“What sort o' things?”
“You know what servants at big houses are—how they hear bits of talk and make much of it,” she explained. “They've been curious and chattering among themselves about Mr. Strangeways from the first. It was Burrill that said he believed he was some relation that was being hid away for some good reason. One night Mr. Temple Barholm and Captain Palliser were having a long talk together, and Burrill was about—”
“Aye, he'd be about if he thought there was a chance of him hearing summat as was none of his business,” jerked out Hutchinson, irately.
“They were talking about Mr.

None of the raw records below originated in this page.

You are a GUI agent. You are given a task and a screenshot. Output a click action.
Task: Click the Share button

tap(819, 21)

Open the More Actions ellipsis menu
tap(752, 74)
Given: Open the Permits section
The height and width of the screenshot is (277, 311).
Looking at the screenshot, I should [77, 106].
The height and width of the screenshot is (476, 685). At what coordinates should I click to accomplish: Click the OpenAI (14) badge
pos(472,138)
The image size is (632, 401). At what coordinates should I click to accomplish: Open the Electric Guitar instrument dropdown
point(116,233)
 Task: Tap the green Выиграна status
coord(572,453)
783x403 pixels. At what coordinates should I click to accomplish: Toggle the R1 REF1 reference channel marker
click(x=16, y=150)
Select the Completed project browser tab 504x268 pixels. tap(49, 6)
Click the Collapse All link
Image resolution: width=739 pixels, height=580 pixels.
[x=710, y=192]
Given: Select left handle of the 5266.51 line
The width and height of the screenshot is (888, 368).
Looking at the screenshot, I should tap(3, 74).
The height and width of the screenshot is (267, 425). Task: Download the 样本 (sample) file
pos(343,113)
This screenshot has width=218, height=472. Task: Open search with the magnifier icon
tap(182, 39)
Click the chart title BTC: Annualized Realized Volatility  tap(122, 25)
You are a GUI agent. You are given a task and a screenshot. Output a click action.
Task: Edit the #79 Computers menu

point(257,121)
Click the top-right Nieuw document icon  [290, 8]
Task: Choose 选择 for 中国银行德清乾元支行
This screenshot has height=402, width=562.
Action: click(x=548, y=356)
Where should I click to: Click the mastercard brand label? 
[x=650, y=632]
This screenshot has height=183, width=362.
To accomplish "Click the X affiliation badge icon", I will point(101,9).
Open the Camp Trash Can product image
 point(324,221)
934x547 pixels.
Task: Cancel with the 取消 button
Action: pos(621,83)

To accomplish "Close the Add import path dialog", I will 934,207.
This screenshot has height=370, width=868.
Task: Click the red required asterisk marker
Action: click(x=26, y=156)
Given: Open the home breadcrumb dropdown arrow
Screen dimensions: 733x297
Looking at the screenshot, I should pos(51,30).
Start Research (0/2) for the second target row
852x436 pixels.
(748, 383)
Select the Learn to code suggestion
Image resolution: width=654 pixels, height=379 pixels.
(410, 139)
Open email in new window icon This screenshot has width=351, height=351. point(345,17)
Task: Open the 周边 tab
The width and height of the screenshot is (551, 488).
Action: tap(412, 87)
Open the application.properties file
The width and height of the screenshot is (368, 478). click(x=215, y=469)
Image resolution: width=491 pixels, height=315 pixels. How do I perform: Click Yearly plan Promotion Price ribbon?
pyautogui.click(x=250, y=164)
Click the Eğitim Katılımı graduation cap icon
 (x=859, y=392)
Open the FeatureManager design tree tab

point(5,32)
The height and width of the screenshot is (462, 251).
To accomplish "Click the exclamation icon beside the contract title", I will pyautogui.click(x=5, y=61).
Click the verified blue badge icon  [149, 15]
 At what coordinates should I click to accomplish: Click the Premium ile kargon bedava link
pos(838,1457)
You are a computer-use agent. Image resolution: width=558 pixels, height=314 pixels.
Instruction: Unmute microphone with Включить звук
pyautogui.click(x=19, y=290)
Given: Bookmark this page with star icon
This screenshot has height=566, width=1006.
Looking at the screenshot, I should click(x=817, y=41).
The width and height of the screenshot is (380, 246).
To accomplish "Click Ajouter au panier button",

Strangeways, and Burrill heard Captain Palliser getting angry; and as he stepped near the door he heard him say out loud that he could swear in any court of justice that the man he had seen at the west room window—it's a startling thing, Father—was Mr. James Temple Barholm.” For the moment her face was pale.
Hereupon Hutchinson sprang up.
“What!” His second shout was louder than his first. “Th' liar! Th' chap's dead, an' he knows it. Th' dommed mischief-makin' liar!”
Her eyes were clear and speculatively thoughtful, notwithstanding her lack of color.
“There have been people that have been thought dead that have come back to their friends alive. It's happened many a time,” she said. “It wouldn't be so strange for a man that had no friends to be lost in a wild, far-off place where there was neither law nor order, and where every man was fighting for his own life and the gold he was mad after. Particularly a man that was shamed and desperate and wanted to hide himself. And, most of all, it would be easy, if he was like Mr. Strangeways, and couldn't remember, and had lost himself.”
As her father listened, the angry redness of his countenance moderated its hue. His eyes gradually began to question and his under jaw fell slightly.
“Si' thee, lass,” he broke out huskily, “does that mean to say tha believes it?”